Essa percepção de que o país perdeu uma ótima oportunidade para projetar mundialmente uma imagem positiva se disseminou pelo país, apesar do discurso oficial. Hoje, a sensação é de desencanto em relação ao Mundial. Esse baixo astral está estampado na palidez da decoração das ruas. A poucos dias do começo, mesmo com a massificação da cobertura da Seleção Brasileira e a força da propaganda institucional, não há aquela empolgação que havia em copas anteriores. Os baldes de água fria para os anfitriões do Mundial não param de chegar. Recentemente, o jornal Folha de São Paulo apresentou a conta da Copa com os juros e a correção monetária. O país vai desembolsar algo em torno R$ 30 bilhões com a organização do evento.

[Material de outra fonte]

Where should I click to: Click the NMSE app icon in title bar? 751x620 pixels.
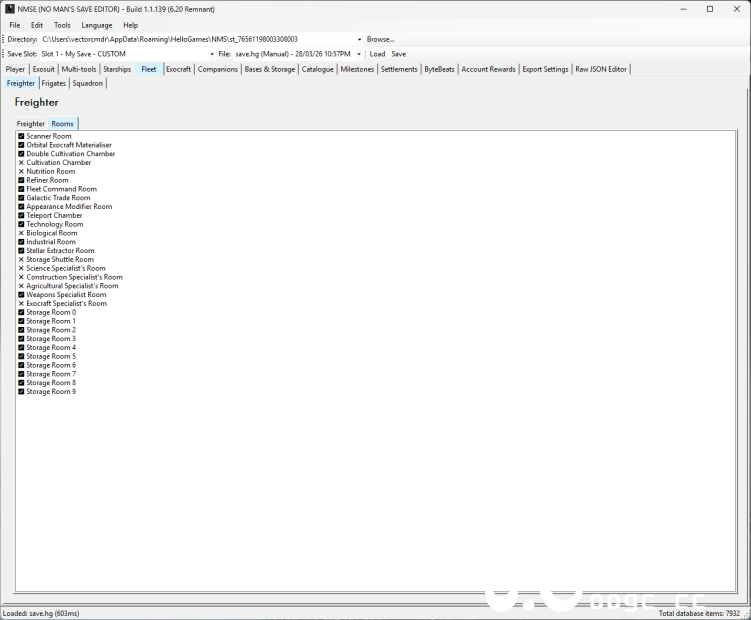click(x=10, y=9)
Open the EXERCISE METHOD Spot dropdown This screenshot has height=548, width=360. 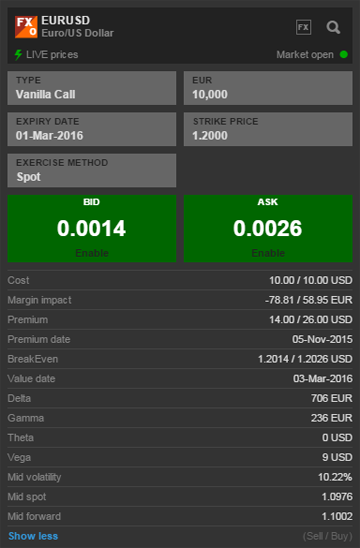pyautogui.click(x=92, y=171)
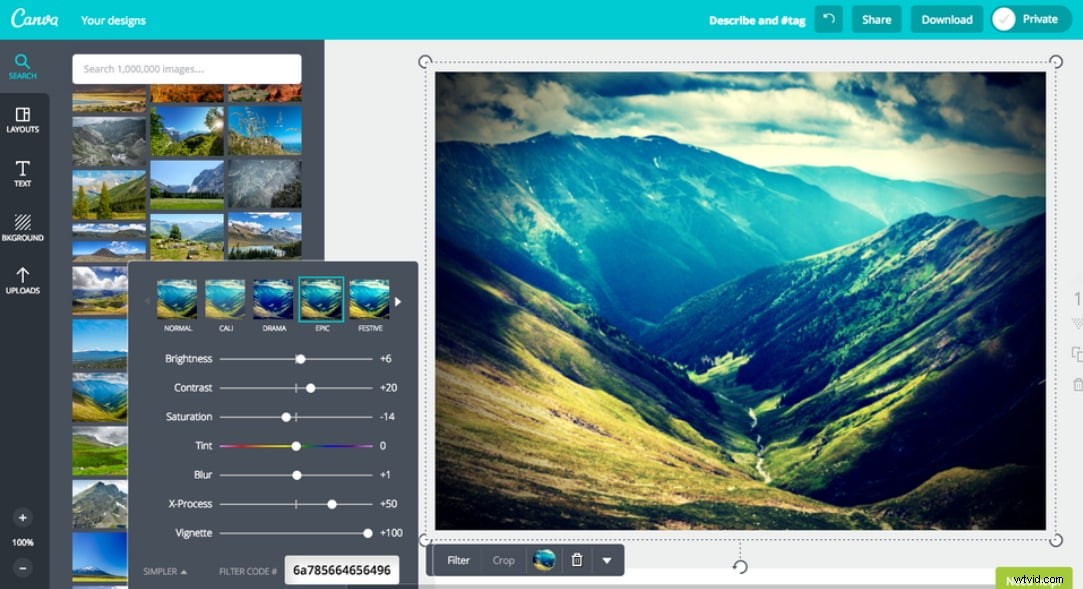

Em vez do clima de festa, há muita apreensão no ar com ameaças de greves, paralisações, protestos violentos e até boatos de rebeliões do crime organizado. No campo da economia, os comentários giram em torno da alta da inflação, das deficiências da infraestrutura, da baixa produtividade, da queda dos investimentos e das fracas perspectivas de crescimento para 2014. Só a carga tributária permanece em alta. A incerteza talvez seja a palavra que melhor define o momento atual, desfavorável ao ambiente dos negócios.

Neste momento pré-Copa, com o caldeirão fervendo, cada brasileiro terá que fazer uma reflexão para separar bem o papel do cidadão, do eleitor e do torcedor. Não se trata de chegar ao ponto de torcer pela derrota da Seleção Brasileira, nem tampouco de embarcar de olhos fechados na onda ufanista dos gritos do Galvão Bueno. A tarefa não será fácil, pois será preciso discernir a cidadania envolvida nos gastos da Copa, verificar a legitimidade dos protestos que tomarão conta das ruas, além da sabedoria para separar o resultado das urnas do placar das partidas. Ainda será preciso torcer para que não aconteçam cenas de violência que destruiriam a imagem internacional do país. Os gritos de gol não podem sufocar os gritos de protesto. Dentro e fora do estádio, será preciso agir com a civilidade que deve ser inerente a qualquer anfitrião. O Brasil perdeu a Copa da organização, mas pode ganhar a Copa dentro de campo. Na arquibancada, na rua ou dentro de casa, o brasileiro terá que ficar atento para ver “qual é o jogo que será jogado.”